- Born: October 18, 1927 Oakland, California, U.S.
- Died: December 3, 2004 (aged 77) Palo Alto, California, U.S.
- Education: San José State University
- Occupation: NFL official (1968–1988)

= Fred Silva =

American football official (1927–2004)

Fred Silva (October 18, 1927 – December 3, 2004) was an American football official in the National Football League (NFL) for 21 seasons from 1968 to 1988. Silva was widely known for his coolness under fire on the football field and clapping his hand together when signaling a first down. The pinnacle of Silva's officiating career in the NFL was being assigned to Super Bowl XIV in 1980. On the field, Silva wore three different uniform numbers. In the 1968 and 1969, seasons, Silva wore uniform number 49, but changed to number 81 in 1970, which he wore until 1978. Finally, from 1979 until the end of his career in 1988, he wore the number 7.

== Biography ==

Silva graduated in 1945 from Castlemont High School in Oakland where he played quarterback on the school's football team and earned all-state honors.
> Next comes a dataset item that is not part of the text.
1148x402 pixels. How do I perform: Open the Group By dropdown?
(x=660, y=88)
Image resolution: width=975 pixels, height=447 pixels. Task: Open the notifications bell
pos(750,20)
After completing high school, Silva joined the United States Marine Corps and was honorably discharged a year later in 1946. Following his service in the military, Silva attended San Jose State University, graduating with a bachelor's degree in education in March 1950. At San Jose State, Silva played football and was a running back and linebacker.
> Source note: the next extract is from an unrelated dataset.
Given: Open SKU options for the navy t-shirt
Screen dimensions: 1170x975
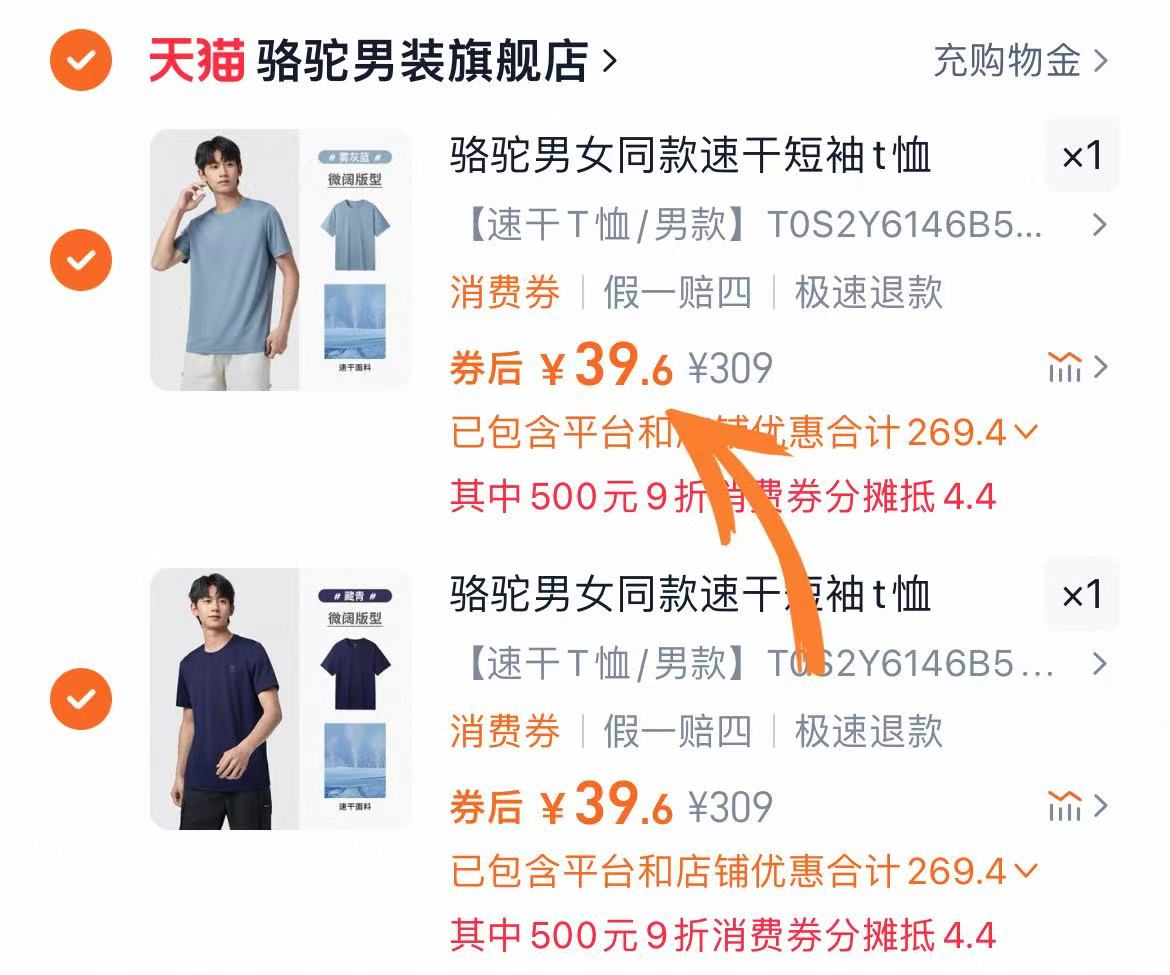Looking at the screenshot, I should [x=778, y=663].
Silva became first athletic director at San Jose City College and he coached football, basketball, baseball, and track teams during his tenure at the school. He led the football team to four championships during the 1950s and coached notable players that eventually played in the NFL such as Oakland Raiders quarterback Chon Gallegos and Chicago Bears offensive lineman Jim Cadile.
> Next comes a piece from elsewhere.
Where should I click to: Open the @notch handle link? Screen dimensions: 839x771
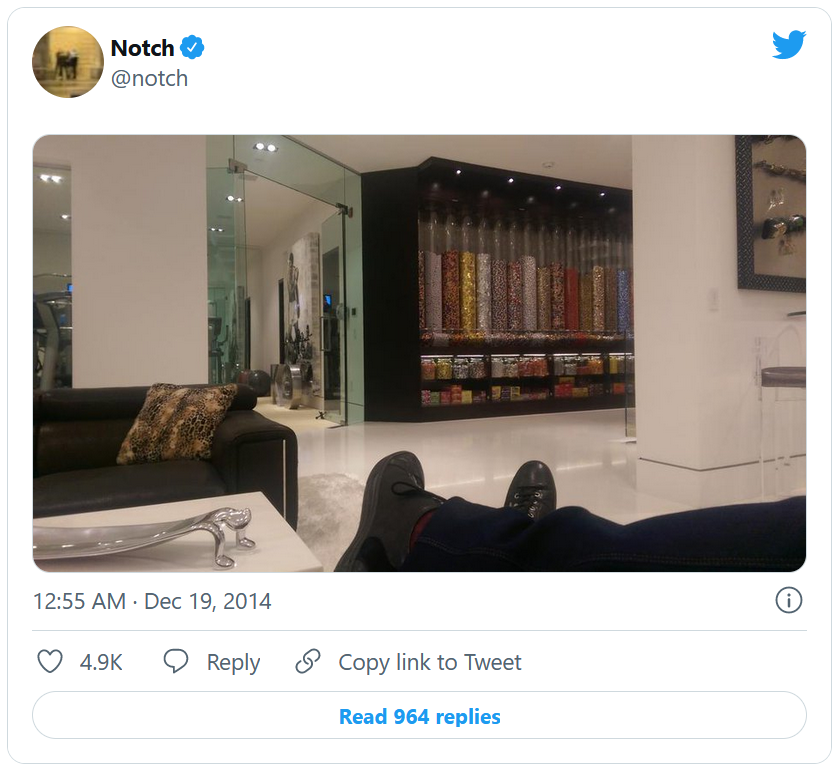(x=149, y=78)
Following his coaching career, Silva began a career in officiating. Silva worked football, basketball, and baseball games as an official. He spent several years officiating at the collegiate level in the Pac-8 (now known as the Pac-12). In the Pac-8, Silva officiated basketball games involving Lew Alcindor (better known as Kareem Abdul-Jabbar), who played for the University of California, Los Angeles (UCLA) Bruins from 1965 to 1969.

Silva joined the NFL in 1967 as a line judge on legendary referee Tommy Bell's officiating crew and was promoted to referee in 1969. The highlight of Silva's career was being selected as referee for Super Bowl XIV between the Los Angeles Rams and Pittsburgh Steelers in 1980. He would retire following the 1988 NFL season.

Silva and Jack Fette, another NFL official, sued the league for age discrimination in 1992. They accused the NFL of grading officials over age 60 more strictly than their younger colleagues. He and Fette split a cash settlement with the league. In an ironic situation, Fette finished his career in the NFL with a Super Bowl assignment, his fifth, during the 1987 NFL season after grading out with a perfect season. Fette stayed on for the next four seasons as an instant replay official.

Silva died on December 3, 2004, at the age of 77 in Palo Alto, California. His death was attributed to congestive heart failure.

A lifelong friend of Silva said, "Fred had a great sense of humor and a razor-sharp wit, which occasionally served him well in tense situations during NFL games. He was also a mentor to many younger people interested in athletics as a career choice."

==Memorable games==
Silva was the referee for the 1981 AFC Championship Game between the San Diego Chargers and Cincinnati Bengals at Cincinnati's Riverfront Stadium. The game was played under the coldest wind chill temperature in NFL history. Air temperature was -9 °F (-23 °C), but the wind chill was -59 °F (-51 °C). The game would later become known in NFL lore as the "Freezer Bowl".